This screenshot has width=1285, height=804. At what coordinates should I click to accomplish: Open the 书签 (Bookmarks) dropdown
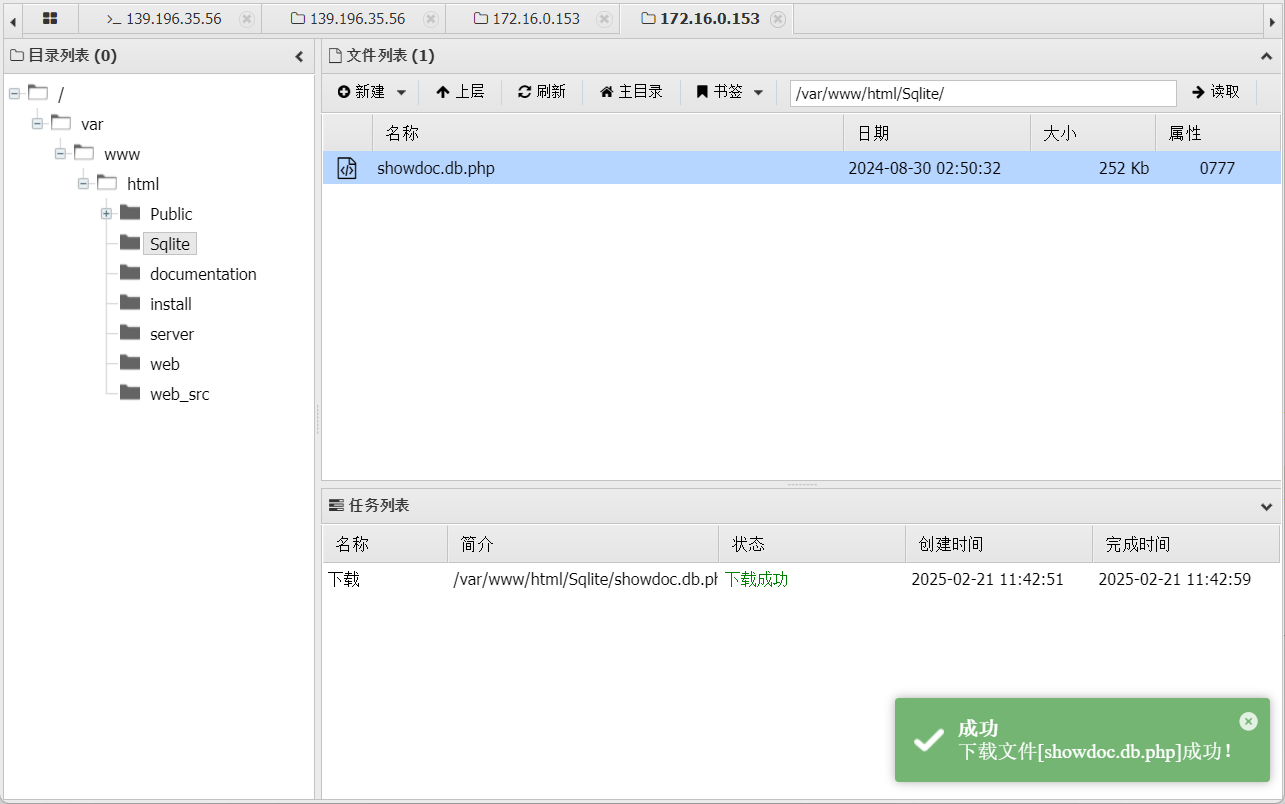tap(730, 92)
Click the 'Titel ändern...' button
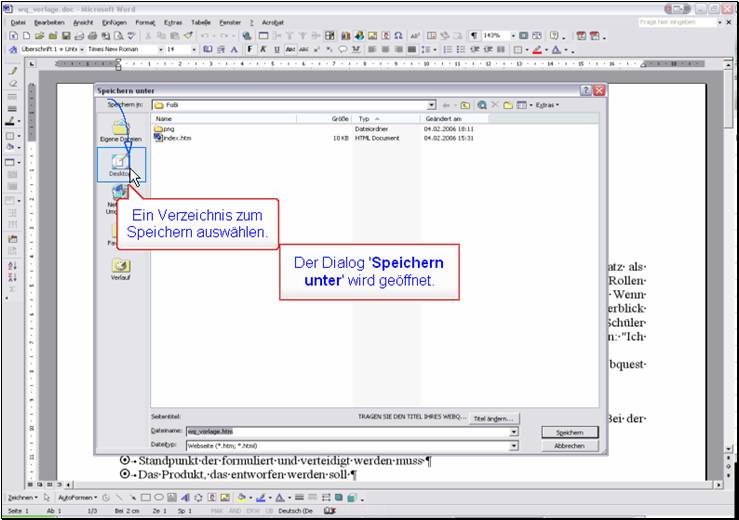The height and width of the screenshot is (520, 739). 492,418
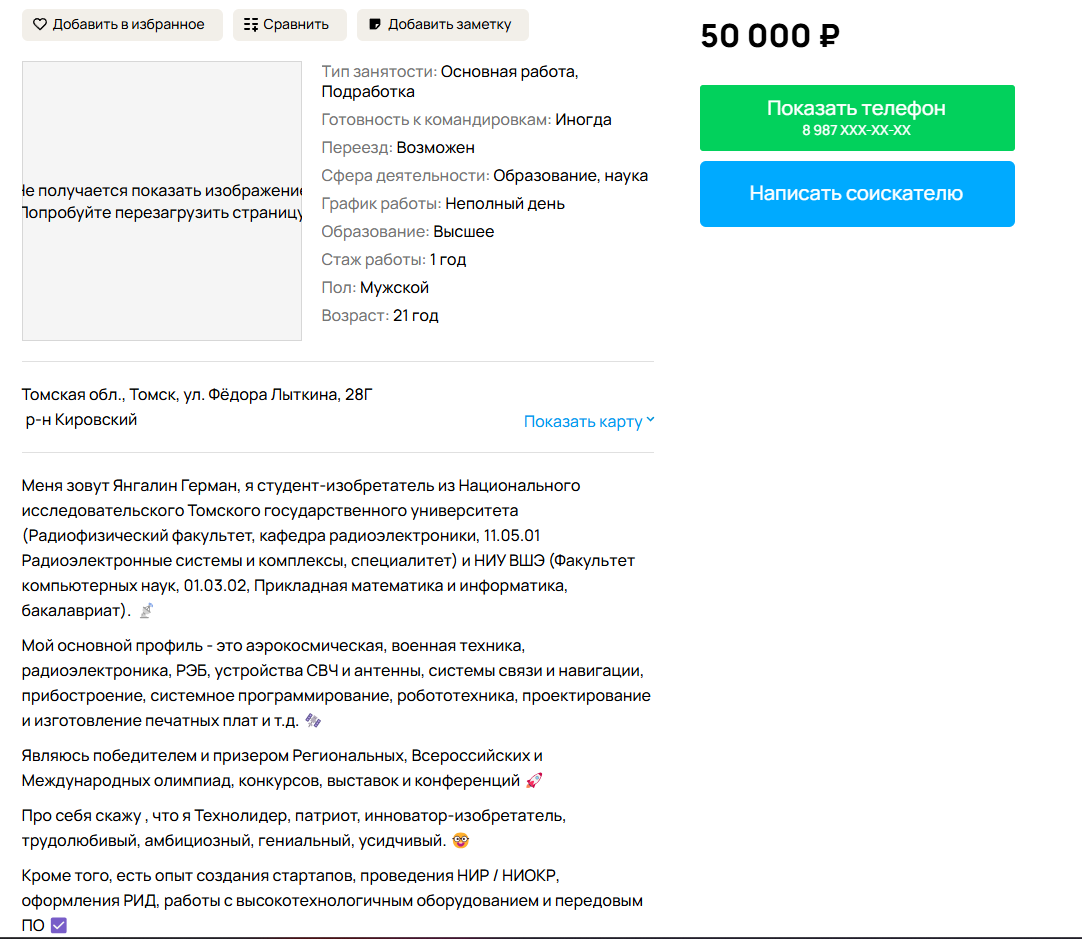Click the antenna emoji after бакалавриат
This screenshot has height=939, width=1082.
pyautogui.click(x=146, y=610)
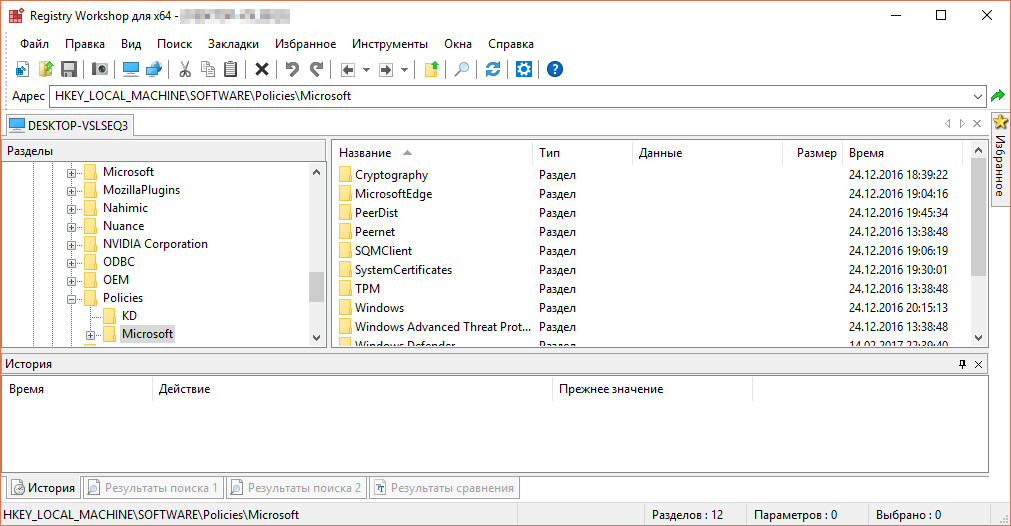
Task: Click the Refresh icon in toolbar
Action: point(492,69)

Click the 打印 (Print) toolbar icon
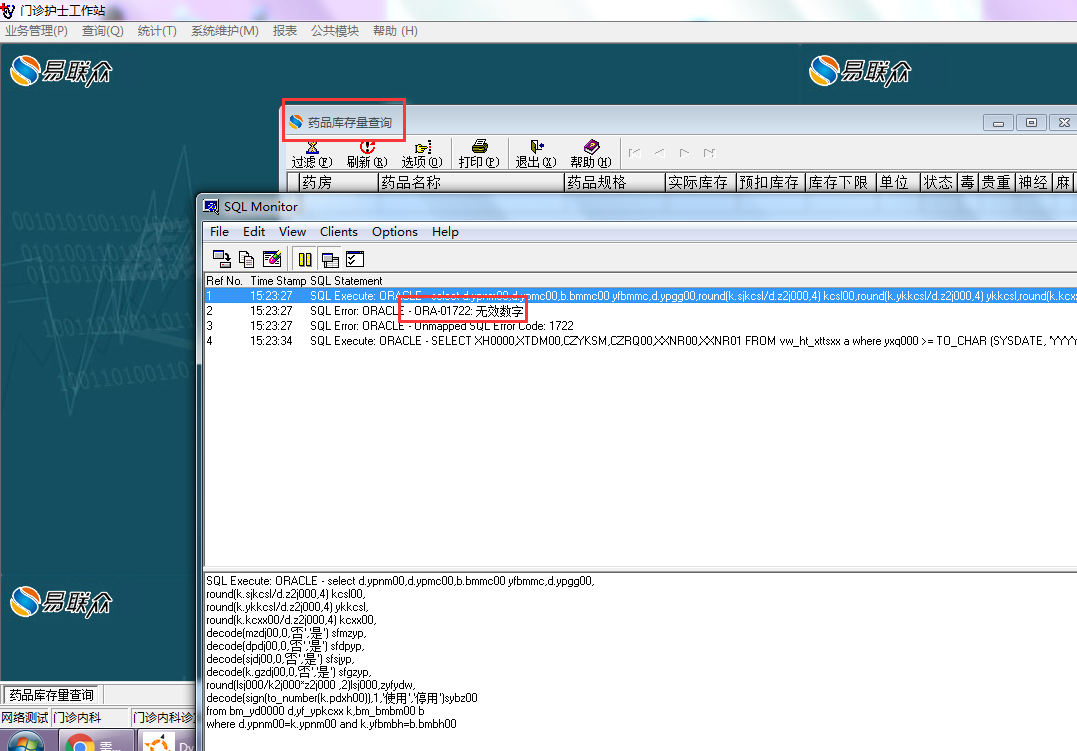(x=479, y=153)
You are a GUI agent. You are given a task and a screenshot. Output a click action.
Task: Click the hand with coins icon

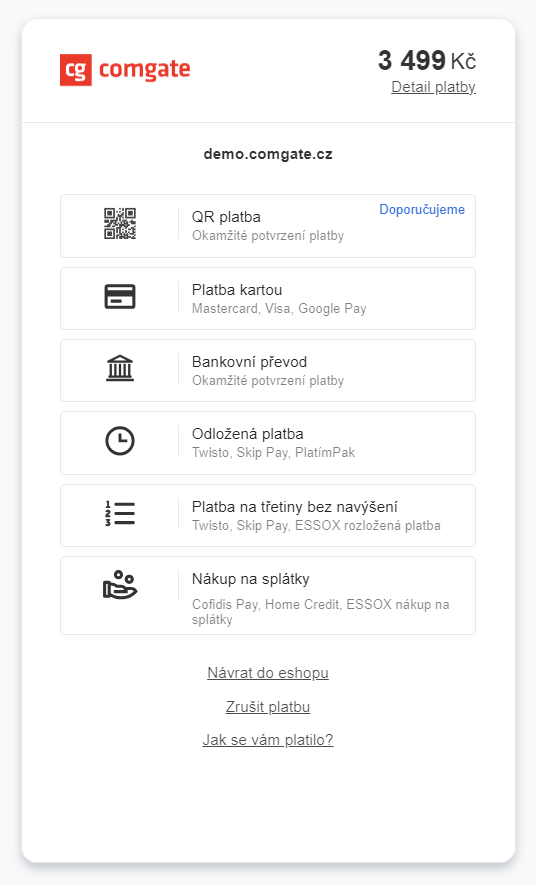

________________

Work to complete -
The lines from the one with "Click the 打印 (Print) toolbar icon" to the end of the data above should be retyped exactly, both ends included, and pictures are to be left out.

Expected answer -
Click the 打印 (Print) toolbar icon
(x=479, y=153)
You are a GUI agent. You are given a task and a screenshot. Output a click action.
Task: Click the hand with coins icon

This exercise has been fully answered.